Era este turbilhão de pensamentos que inundava a cabeça de Susana, como que recusando-se a acreditar no que a ex-amiga lhe acabara de contar. Durante breves segundos, perdeu-se na tentativa de arranjar uma justificação para aquele absurdo sem se aperceber que mais alguém tinha entrado na sala.

- Glória? Que estás tu aqui a fazer? – Aquela voz tinha tanto de familiar quanto de assustadora e ao mesmo tempo amada.

Ambas se haviam esquecido que Paulo, muito provavelmente, apareceria por ali e a porta entreaberta deixou que o resto acontecesse. Paulo entrara sem que nenhuma das duas desse por isso.

- E tu, meu querido? Vens ter com ela, não é? Nem parece teu, fazer as coisas por trás das costas, não resolver os problemas com frontalidade… que pretendias? Fazer jogo duplo enganando as duas? Ora Paulo, tu nunca foste disso!

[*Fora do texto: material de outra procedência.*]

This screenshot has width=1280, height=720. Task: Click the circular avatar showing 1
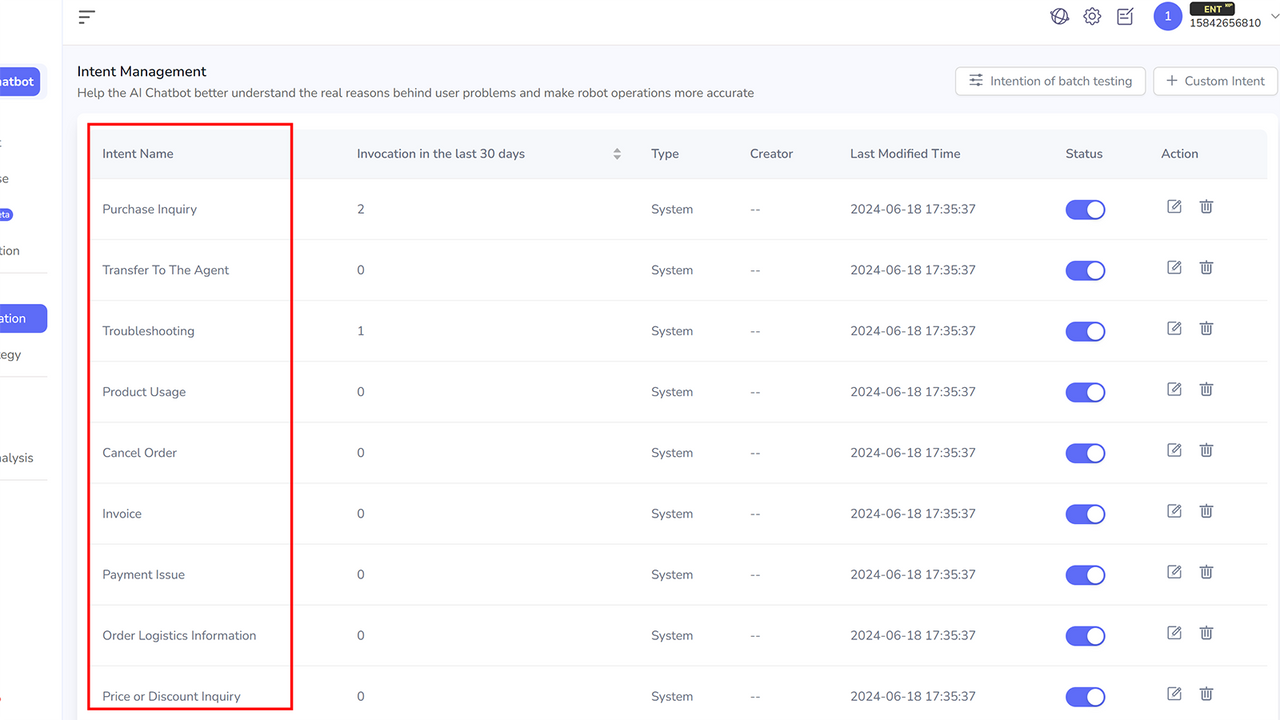1167,16
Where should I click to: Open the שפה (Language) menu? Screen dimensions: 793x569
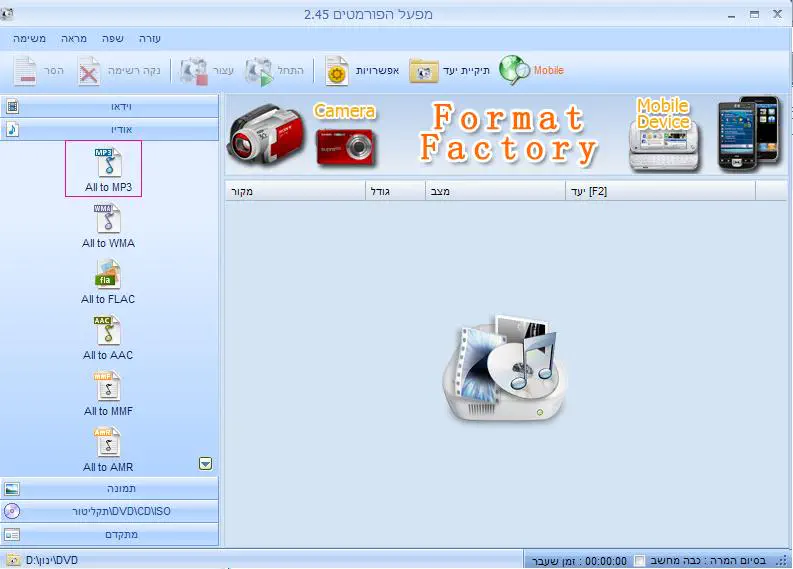pyautogui.click(x=112, y=38)
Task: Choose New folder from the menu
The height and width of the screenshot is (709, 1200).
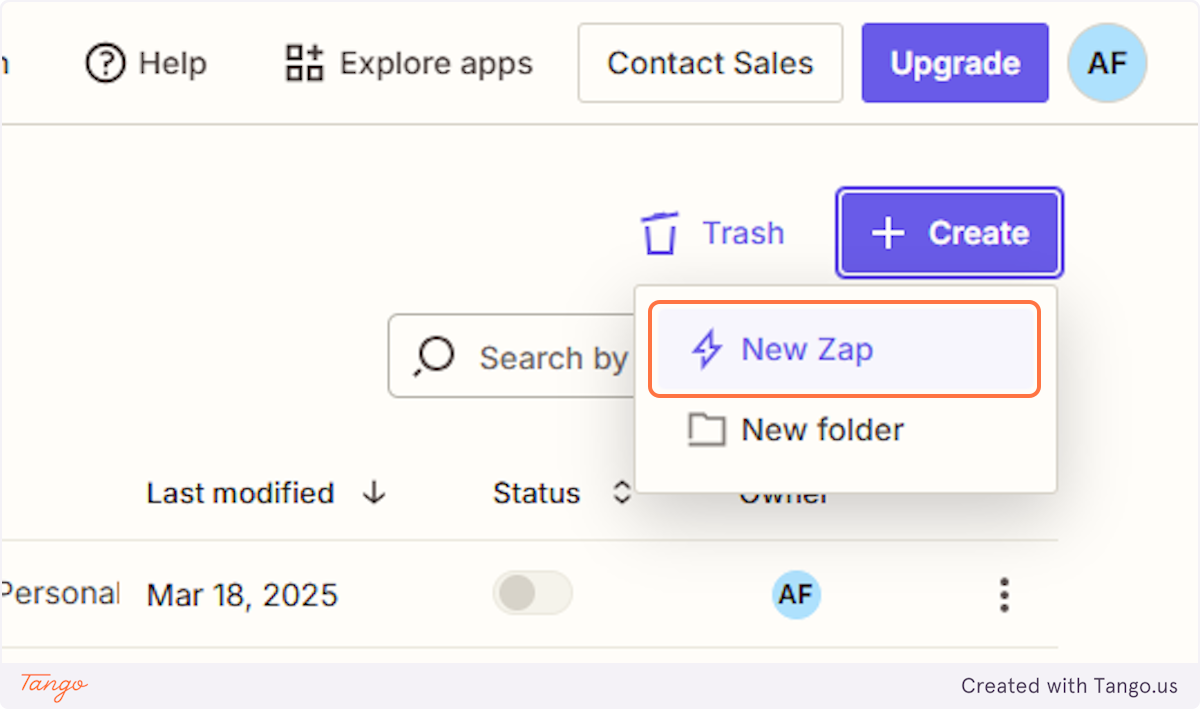Action: click(x=820, y=430)
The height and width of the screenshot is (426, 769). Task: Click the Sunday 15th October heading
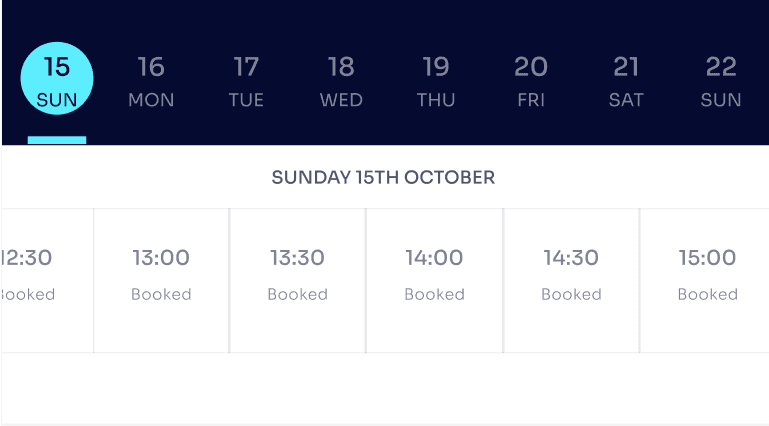pyautogui.click(x=383, y=178)
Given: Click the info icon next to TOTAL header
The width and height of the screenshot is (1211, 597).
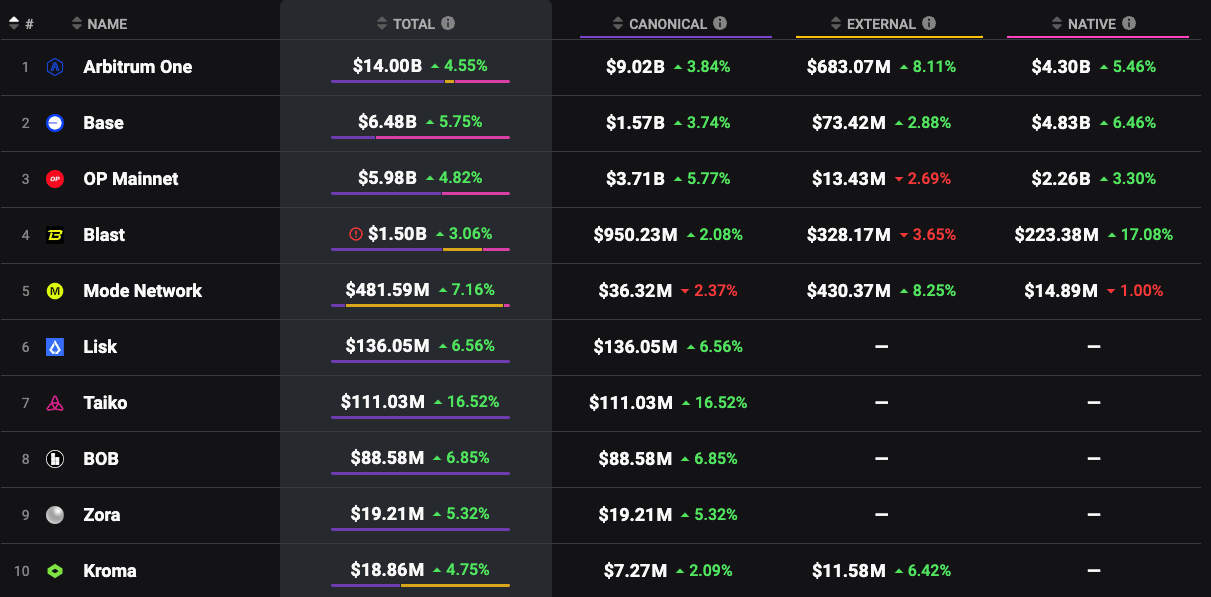Looking at the screenshot, I should [x=448, y=23].
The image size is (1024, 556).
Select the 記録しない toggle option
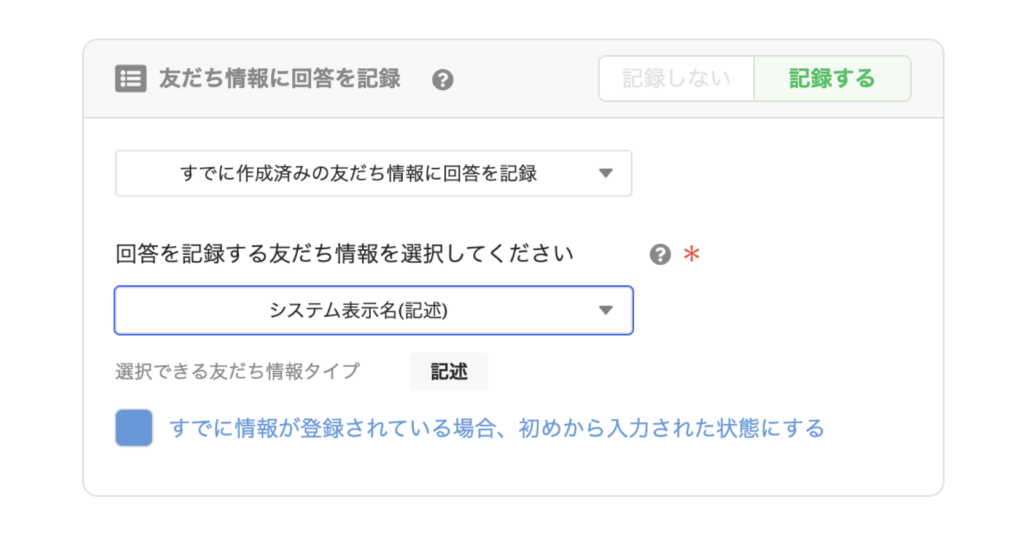click(677, 78)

- E tu também nunca foste de me seguir, como soubeste que eu vinha para cá?

- Ah, estás convencido que estou aqui por tua causa? Que presunção! Soube por ti sim, onde se encontrava a Susana. Mas vim aqui por ela e só por ela, por uma amizade que nunca deveria ter terminado por causa de alguém que… como tu.

Paulo, atónito, estava imóvel perante a explosão de Glória, ela que sempre fazia os impossíveis para se mostrar segura mesmo quando desmoronava por dentro. O que a deixara naquele estado? Não parecia ser só o facto, certo e afirmado, de estar prestes a perde-lo. Aliás ela mesma dissera não estar ali por sua causa…

- Hoje de manhã ouvi-te a falar ao telefone com Susana. Estavas tão deliciado que nem deste pela minha presença. Mas isso também não é novidade, ultimamente não podia ser mais invisível aos teus olhos.

Susana, imóvel, assistia a toda a discussão sem que Glória e Paulo se lembrassem da sua presença.

- … Teremos de ser capturadas juntas… - Naquele momento ressoaram na sua cabeça as palavras proferidas por Glória ainda há pouco, antes de Paulo as surpreender com a sua entrada sorrateira.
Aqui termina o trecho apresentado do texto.